Unfortunately, the next day was cloudy, and a bit cold, so not exactly enticing. I accepted that I can only go to the beach once on this trip, and spent the rest of that day mellowing out on the roof of the hostel, lazing on one of the hammocks. I also used the day shopping for some souvenirs, which were quite pricey compared to Cuenca but went for simple stuff. After spending the day shopping, I was satisfied and somehow convinced myself that I have got a good taste of Montanita, so I headed back to the hostel to pack, and catch my bus back to Cuenca.
My trip back to Cuenca was the same route but reversed. I took a bus to Guayaquil then another to Cuenca. It was a hectic, exhausting trip, that took a toll on me, and by the time I reached Cuenca, all I wanted is a nice hot meal and a warm place to sleep. I went to the same hostel where I left my luggage. This time they gave me a hole in the wall kinda of a room. It was all walls, no windows, and my neighbors were very noisy. I put my stuff, stayed in the room for a bit to regroup, and I had an impression that I got sick from this long ride on the bus. So I felt like having soup with a lot of lemon juice. I dragged my legs out of bed and went down in search for a decent place to eat. I found a small, and nice Italian food eatery beside my hotel. I went in ordered lentil soup and Lasagna. Both were very good, but I was very exhausted to finish either. I walked back to the hostel desperate for some rest. Unfortunately, my noisy neighbors made this mission almost impossible, as they kept talking, screaming, laughing hysterically, and playing till really late at night. I was too tired to go out of my room and scream my lungs out at them. So I slept anyway. I wake up at 5.30 on their noises again waking each other up, dragging their bags, calling each other in the hall. I was still in a haze between sleep and wakefulness. I decided to go to the washroom, and on my way maybe give them a piece of my mind. I couldn’t find any of them in the hall, so I went to the reception to complain, then back to my room.

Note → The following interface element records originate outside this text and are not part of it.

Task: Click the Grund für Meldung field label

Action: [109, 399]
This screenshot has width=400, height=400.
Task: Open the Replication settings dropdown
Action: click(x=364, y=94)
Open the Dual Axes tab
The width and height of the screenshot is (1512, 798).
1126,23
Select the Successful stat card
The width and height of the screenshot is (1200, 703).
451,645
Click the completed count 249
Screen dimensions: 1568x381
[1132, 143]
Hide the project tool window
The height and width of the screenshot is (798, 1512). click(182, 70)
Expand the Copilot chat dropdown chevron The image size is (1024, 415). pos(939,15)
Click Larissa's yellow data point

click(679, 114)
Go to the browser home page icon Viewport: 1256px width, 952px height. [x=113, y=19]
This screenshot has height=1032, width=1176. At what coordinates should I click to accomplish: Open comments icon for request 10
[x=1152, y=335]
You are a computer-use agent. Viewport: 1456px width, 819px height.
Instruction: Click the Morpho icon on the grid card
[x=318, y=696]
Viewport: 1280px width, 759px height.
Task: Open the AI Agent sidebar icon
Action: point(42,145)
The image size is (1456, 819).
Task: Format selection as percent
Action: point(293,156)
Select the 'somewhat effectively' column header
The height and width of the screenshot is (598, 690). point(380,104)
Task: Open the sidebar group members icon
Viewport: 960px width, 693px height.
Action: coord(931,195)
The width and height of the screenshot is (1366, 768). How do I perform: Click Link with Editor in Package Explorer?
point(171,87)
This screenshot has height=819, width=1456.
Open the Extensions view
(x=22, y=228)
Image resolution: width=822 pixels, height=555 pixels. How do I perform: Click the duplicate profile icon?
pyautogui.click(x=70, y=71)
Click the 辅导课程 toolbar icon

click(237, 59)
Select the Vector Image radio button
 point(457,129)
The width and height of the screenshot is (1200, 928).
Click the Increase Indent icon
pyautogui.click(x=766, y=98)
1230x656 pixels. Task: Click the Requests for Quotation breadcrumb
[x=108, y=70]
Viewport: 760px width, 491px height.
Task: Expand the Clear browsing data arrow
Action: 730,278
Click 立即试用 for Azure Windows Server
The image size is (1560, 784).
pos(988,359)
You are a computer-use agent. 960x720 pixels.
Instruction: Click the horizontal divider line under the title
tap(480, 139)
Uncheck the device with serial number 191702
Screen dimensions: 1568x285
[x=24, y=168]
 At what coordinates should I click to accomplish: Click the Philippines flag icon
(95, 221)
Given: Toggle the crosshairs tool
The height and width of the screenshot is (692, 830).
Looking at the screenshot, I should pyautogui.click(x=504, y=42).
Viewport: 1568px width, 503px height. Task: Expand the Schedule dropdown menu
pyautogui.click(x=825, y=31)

I slept again, and when I woke up, I felt better, but I was famished, and I wanted to have nice breakfast. My plane to Vancouver was leaving at 8 pm that night. So I have another whole day in Cuenca. I went rummaging around for some nice omelet, croissant, and cappuccino. I found my target, sat by a window nibbling on my breakfast, and practicing the art of watching people go by. My last activity was set on talking a two-hour walking tour in Cuenca with an English speaking guide, the weather was great, and the guide took us- a group of travelers- in the colorful, historic streets of Cuenca. It was the perfect way to get more acquainted with Cuenca, I know that we still don’t each other well enough, but at least I broke the ice.